A batch pipeline is a type of Observability component that represents a series of finite processes running in a data estate.

Observability pipelines help to group analytic processes, define runs for monitoring and evaluation, and typically represent tasks that are expected to execute when delivering a data asset.

Pipeline types¶

In Observability, there are two types of pipeline components:

Batch pipeline: this component represents a finite, batch process with recurring runs. For example, an Airflow DAG or a DataKitchen DataOps Automation recipe variation.
Streaming pipeline: this component represents an infinitely-running, event-based workflow. For example, a real-time Apache Kafka process.

Batch pipeline configuration¶

You define both the scope (the extent of activity that represents a single end-to-end run) and the individual tasks that make up the batch pipelines in your data estate.

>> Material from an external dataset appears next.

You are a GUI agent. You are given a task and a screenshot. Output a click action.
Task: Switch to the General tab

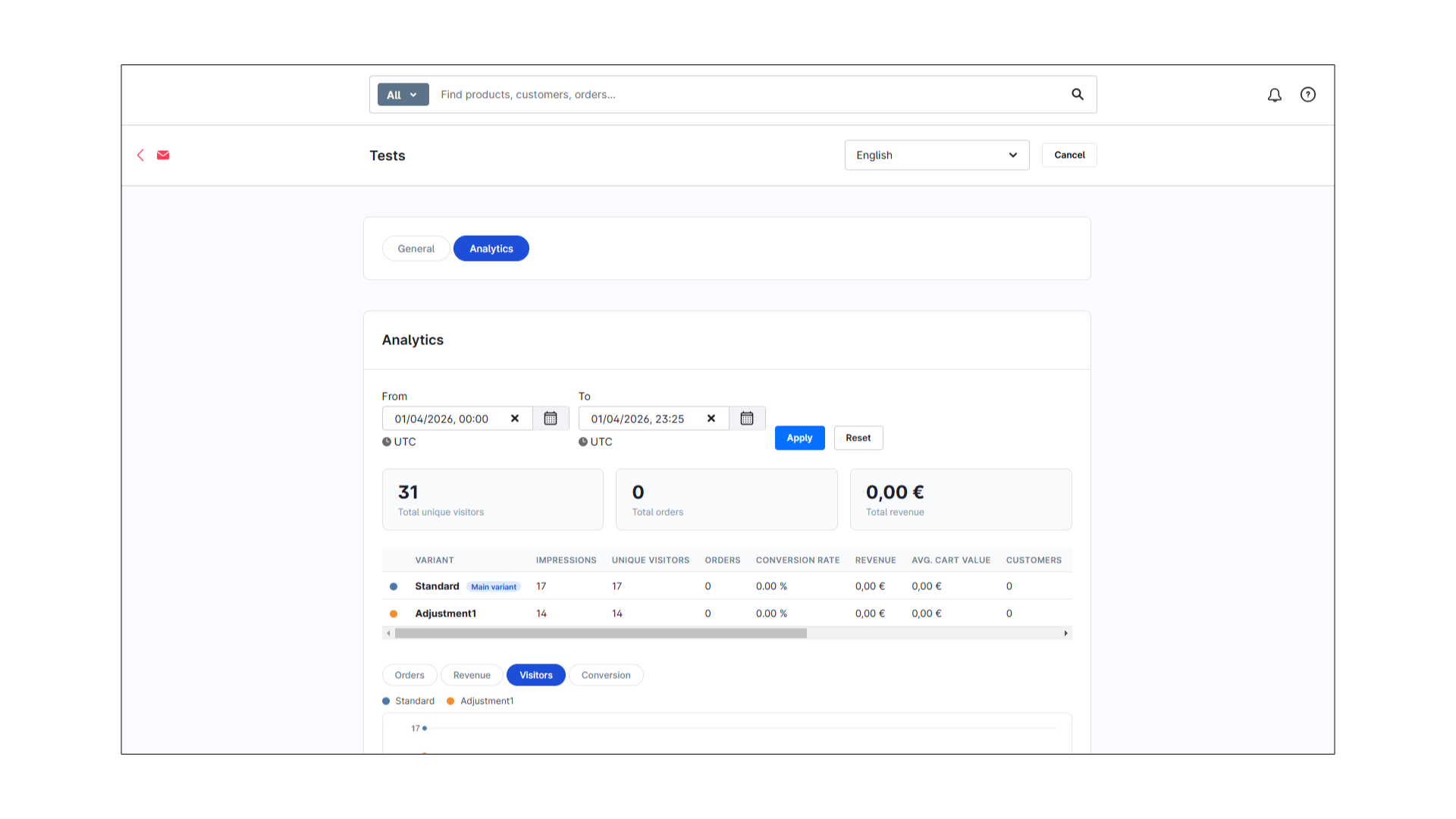tap(416, 248)
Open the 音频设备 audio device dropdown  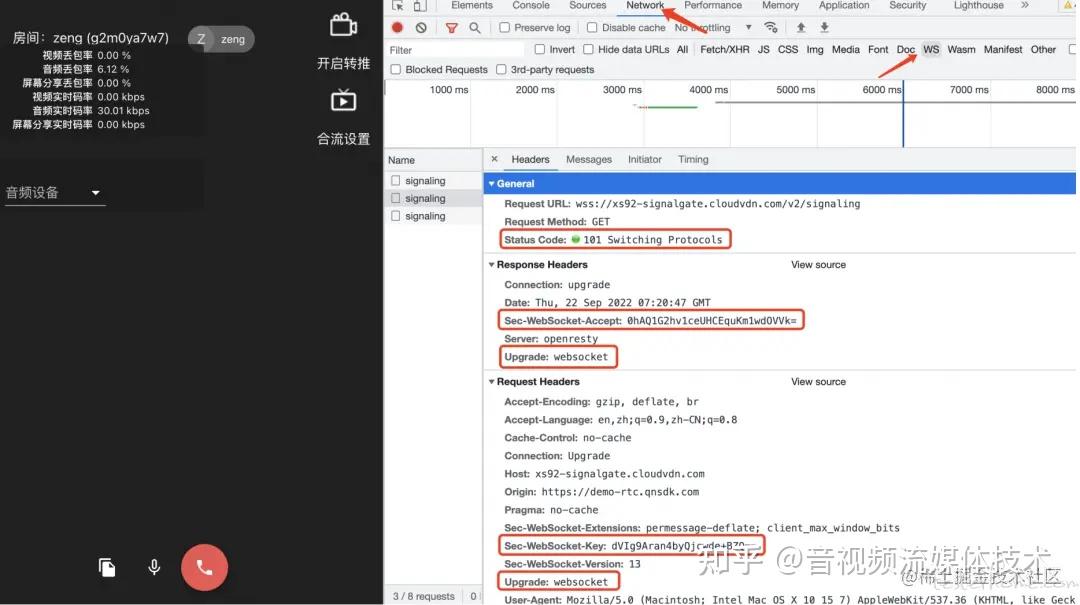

Batch pipeline configurations:

Always include events, which are moments of interest sent from your data estate and captured by Observability.
Can include tasks, which represent the steps expected for each run of that batch pipeline.
May have rules set up to notify you of changing situations. Rules can be defined when the batch pipeline is used as a component in a journey.

Note

Batch pipeline versus run: While a batch pipeline reflects what you expect to happen in a process, a run is what actually happens during the execution of the component. See Runs for more information.

Create a new batch pipeline¶

Batch pipelines are automatically generated based on event information received by the Event Ingestion API.

Observability creates a new batch pipeline any time the system receives an event whose pipeline_key does not match keys for existing batch pipelines in the project.

You can also manually create batch pipelines in the UI. Follow the instructions outlined in Create Components.